Achilles Macris, former head of CIO International for the bank in London, has been slapped with a £792,900 fine.
The FCA said Macris was responsible for a number of portfolios, including the synthetic credit portfolio, at the time of the trades.
The positions, taken by Bruno Iksil who was nicknamed the London Whale, ultimately led to losses of $5.8bn. JPMorgan Chase was later fined £920m over the scandal.
At the start of 2012, the portfolio started to suffer significant losses - by March it was known that it had made a loss of $200m. Macris had asked for daily risk reports and sought help from outside the division - but failed to alert the watchdog to his concern, "and as a result he failed to meet the standards expected of an approved person," the FCA said.
During a phonecall with the FSA in April of that year, he was aware of the significant issues with the portfolio, but did not raise any concerns or alert the watchdog to the "heightened response" being adopted to address those issues.
"Instead, Mr Macris allowed an inaccurate impression to be given that there had been no material changes since the supervision meeting and that there were not wider causes for concern with the Synthetic Credit Portfolio," the FCA said.
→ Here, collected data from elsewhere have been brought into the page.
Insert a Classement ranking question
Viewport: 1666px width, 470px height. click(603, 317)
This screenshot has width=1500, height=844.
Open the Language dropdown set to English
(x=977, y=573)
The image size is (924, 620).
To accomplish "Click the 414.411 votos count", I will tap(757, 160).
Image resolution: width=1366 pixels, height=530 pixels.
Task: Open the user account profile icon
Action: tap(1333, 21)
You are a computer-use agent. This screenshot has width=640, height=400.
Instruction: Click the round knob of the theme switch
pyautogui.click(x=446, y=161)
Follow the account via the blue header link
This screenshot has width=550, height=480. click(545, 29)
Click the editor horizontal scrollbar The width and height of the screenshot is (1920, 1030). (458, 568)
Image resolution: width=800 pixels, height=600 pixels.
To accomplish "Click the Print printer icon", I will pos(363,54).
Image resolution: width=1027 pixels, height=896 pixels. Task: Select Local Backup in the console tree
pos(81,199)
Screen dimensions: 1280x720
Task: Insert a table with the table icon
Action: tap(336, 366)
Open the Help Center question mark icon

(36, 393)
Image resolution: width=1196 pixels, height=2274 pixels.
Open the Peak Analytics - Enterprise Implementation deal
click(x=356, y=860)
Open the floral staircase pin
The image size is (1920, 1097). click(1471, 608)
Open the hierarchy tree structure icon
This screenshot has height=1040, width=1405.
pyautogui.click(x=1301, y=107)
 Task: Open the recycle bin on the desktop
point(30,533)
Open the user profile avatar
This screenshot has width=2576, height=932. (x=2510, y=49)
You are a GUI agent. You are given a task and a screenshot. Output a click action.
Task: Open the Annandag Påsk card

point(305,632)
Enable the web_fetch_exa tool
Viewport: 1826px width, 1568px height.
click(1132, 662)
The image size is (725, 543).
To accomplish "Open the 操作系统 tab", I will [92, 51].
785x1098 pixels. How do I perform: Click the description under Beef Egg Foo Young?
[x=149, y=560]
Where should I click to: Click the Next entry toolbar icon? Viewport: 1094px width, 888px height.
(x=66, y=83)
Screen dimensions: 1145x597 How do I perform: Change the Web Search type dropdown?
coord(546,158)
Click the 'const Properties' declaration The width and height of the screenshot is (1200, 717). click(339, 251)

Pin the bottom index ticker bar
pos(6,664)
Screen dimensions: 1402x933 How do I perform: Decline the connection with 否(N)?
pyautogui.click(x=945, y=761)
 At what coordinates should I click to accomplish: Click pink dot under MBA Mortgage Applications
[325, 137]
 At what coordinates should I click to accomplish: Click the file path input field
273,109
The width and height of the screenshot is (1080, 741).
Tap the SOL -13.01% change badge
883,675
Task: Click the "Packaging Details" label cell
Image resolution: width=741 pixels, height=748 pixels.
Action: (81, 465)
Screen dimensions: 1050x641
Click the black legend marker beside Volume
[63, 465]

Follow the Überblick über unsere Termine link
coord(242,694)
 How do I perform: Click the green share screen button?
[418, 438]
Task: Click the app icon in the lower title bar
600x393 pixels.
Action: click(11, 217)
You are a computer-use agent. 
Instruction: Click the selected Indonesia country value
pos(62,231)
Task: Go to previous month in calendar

"By failing to inform the authority during the meeting and the call of the causes for concern and by allowing the authority to be reassured concerning the position of the synthetic credit portfolio, the message delivered was not an accurate reflection of the state of the synthetic credit portfolio," it added.
But in a statement, Macris said the outcome represented "a major climb-down by the FCA, after four years that I have spent fighting to clear my name", claiming the regulator had shown "a total disregard for my rights as an individual".
"Having already achieved two significant court victories, in which the FCA was found to have acted against the law in not giving me third party rights, I look forward to further vindication in the Supreme Court, where if I succeed, the FCA will have to expunge from the JP Morgan notice the false and unfair statements made about me," he said.
"The FCA has had several opportunities to admit its mistakes, but instead, at every turn, it has until now sought to defend and justify its position, wasting public funds....
"While I maintain that my efforts in this regard were above and beyond any reasonable standard of transparency with regulators, now that the FCA has accepted that I did not deliberately mislead it, I have decided not to prolong what has been a drawn out and burdensome process and have settled with the FCA, on the basis that there is no prohibition on my working in the regulated sector."
Macris added: "The simple truth is that this has been a costly and ultimately failed investigation which has gone on for far too many years.”